→ **EXERCISE BRIEF**: Retype the entries below without any change.

→ **SUPPLIED DATA**:
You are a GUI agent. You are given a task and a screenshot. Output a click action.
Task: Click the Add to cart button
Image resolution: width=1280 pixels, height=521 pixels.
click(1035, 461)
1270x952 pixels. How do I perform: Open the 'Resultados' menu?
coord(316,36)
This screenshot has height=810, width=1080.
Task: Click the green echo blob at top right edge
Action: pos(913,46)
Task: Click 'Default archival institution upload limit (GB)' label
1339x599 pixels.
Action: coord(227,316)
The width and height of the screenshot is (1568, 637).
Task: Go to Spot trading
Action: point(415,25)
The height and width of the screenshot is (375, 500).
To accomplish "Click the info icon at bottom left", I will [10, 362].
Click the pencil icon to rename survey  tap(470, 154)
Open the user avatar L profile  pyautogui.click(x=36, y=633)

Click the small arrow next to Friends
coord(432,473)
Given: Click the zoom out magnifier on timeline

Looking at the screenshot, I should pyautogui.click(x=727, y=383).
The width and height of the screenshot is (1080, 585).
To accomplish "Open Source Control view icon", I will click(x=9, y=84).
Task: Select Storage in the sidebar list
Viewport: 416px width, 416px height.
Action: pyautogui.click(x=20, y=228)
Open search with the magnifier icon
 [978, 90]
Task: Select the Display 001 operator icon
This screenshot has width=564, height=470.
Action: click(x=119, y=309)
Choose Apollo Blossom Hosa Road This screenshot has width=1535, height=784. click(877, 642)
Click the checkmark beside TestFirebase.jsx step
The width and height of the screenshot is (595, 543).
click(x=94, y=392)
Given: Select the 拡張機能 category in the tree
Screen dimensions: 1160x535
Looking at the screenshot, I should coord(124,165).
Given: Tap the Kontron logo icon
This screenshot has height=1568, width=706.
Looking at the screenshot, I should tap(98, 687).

→ **SOLUTION FOR THIS TASK**:
You are a GUI agent. You are given a task and a screenshot. Output a click action.
Task: Click the Add to cart button
Image resolution: width=1280 pixels, height=521 pixels.
click(1035, 461)
1270x952 pixels. How do I perform: Open the 'Resultados' menu?
coord(316,36)
This screenshot has height=810, width=1080.
Task: Click the green echo blob at top right edge
Action: pos(913,46)
Task: Click 'Default archival institution upload limit (GB)' label
1339x599 pixels.
Action: coord(227,316)
The width and height of the screenshot is (1568, 637).
Task: Go to Spot trading
Action: point(415,25)
The height and width of the screenshot is (375, 500).
To accomplish "Click the info icon at bottom left", I will [10, 362].
Click the pencil icon to rename survey  tap(470, 154)
Open the user avatar L profile  pyautogui.click(x=36, y=633)

Click the small arrow next to Friends
coord(432,473)
Given: Click the zoom out magnifier on timeline

Looking at the screenshot, I should pyautogui.click(x=727, y=383).
The width and height of the screenshot is (1080, 585).
To accomplish "Open Source Control view icon", I will click(x=9, y=84).
Task: Select Storage in the sidebar list
Viewport: 416px width, 416px height.
Action: pyautogui.click(x=20, y=228)
Open search with the magnifier icon
 [978, 90]
Task: Select the Display 001 operator icon
This screenshot has width=564, height=470.
Action: click(x=119, y=309)
Choose Apollo Blossom Hosa Road This screenshot has width=1535, height=784. click(877, 642)
Click the checkmark beside TestFirebase.jsx step
The width and height of the screenshot is (595, 543).
click(x=94, y=392)
Given: Select the 拡張機能 category in the tree
Screen dimensions: 1160x535
Looking at the screenshot, I should coord(124,165).
Given: Tap the Kontron logo icon
This screenshot has height=1568, width=706.
Looking at the screenshot, I should tap(98, 687).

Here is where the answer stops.